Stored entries
━━━━━━━━━━
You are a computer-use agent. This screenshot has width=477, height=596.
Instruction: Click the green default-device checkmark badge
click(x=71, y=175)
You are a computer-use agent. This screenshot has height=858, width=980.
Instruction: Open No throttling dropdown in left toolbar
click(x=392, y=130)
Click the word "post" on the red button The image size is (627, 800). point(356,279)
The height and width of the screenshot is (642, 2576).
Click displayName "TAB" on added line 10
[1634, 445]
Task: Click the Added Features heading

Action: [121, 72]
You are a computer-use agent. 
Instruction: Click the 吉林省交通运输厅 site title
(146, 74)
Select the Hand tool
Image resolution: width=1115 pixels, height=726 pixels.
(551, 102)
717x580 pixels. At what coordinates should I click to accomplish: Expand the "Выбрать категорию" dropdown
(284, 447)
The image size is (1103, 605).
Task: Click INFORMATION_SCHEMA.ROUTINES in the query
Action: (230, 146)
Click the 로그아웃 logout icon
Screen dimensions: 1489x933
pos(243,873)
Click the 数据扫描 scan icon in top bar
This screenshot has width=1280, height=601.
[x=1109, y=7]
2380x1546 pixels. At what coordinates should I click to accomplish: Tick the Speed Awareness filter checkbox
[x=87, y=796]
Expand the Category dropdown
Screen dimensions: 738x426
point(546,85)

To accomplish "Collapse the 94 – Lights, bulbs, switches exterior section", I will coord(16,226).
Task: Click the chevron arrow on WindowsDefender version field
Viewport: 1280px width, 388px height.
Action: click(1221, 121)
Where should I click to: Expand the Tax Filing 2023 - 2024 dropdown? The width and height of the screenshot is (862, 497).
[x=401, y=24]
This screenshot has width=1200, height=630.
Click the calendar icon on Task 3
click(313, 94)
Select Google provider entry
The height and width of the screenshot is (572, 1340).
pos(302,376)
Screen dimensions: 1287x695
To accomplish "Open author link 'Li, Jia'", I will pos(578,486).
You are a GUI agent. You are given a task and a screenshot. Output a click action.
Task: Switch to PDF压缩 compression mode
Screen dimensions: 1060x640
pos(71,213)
━━━━━━━━━━
» **Problem to work on**: Only an exact retyping of the full data will do.

» **Your solution**:
You are a computer-use agent. This screenshot has width=477, height=596.
Instruction: Click the green default-device checkmark badge
click(x=71, y=175)
You are a computer-use agent. This screenshot has height=858, width=980.
Instruction: Open No throttling dropdown in left toolbar
click(x=392, y=130)
Click the word "post" on the red button The image size is (627, 800). point(356,279)
The height and width of the screenshot is (642, 2576).
Click displayName "TAB" on added line 10
[1634, 445]
Task: Click the Added Features heading

Action: [121, 72]
You are a computer-use agent. 
Instruction: Click the 吉林省交通运输厅 site title
(146, 74)
Select the Hand tool
Image resolution: width=1115 pixels, height=726 pixels.
(551, 102)
717x580 pixels. At what coordinates should I click to accomplish: Expand the "Выбрать категорию" dropdown
(284, 447)
The image size is (1103, 605).
Task: Click INFORMATION_SCHEMA.ROUTINES in the query
Action: (230, 146)
Click the 로그아웃 logout icon
Screen dimensions: 1489x933
pos(243,873)
Click the 数据扫描 scan icon in top bar
This screenshot has width=1280, height=601.
[x=1109, y=7]
2380x1546 pixels. At what coordinates should I click to accomplish: Tick the Speed Awareness filter checkbox
[x=87, y=796]
Expand the Category dropdown
Screen dimensions: 738x426
point(546,85)

To accomplish "Collapse the 94 – Lights, bulbs, switches exterior section", I will coord(16,226).
Task: Click the chevron arrow on WindowsDefender version field
Viewport: 1280px width, 388px height.
Action: click(1221, 121)
Where should I click to: Expand the Tax Filing 2023 - 2024 dropdown? The width and height of the screenshot is (862, 497).
[x=401, y=24]
This screenshot has width=1200, height=630.
Click the calendar icon on Task 3
click(313, 94)
Select Google provider entry
The height and width of the screenshot is (572, 1340).
pos(302,376)
Screen dimensions: 1287x695
To accomplish "Open author link 'Li, Jia'", I will pos(578,486).
You are a GUI agent. You are given a task and a screenshot. Output a click action.
Task: Switch to PDF压缩 compression mode
Screen dimensions: 1060x640
pos(71,213)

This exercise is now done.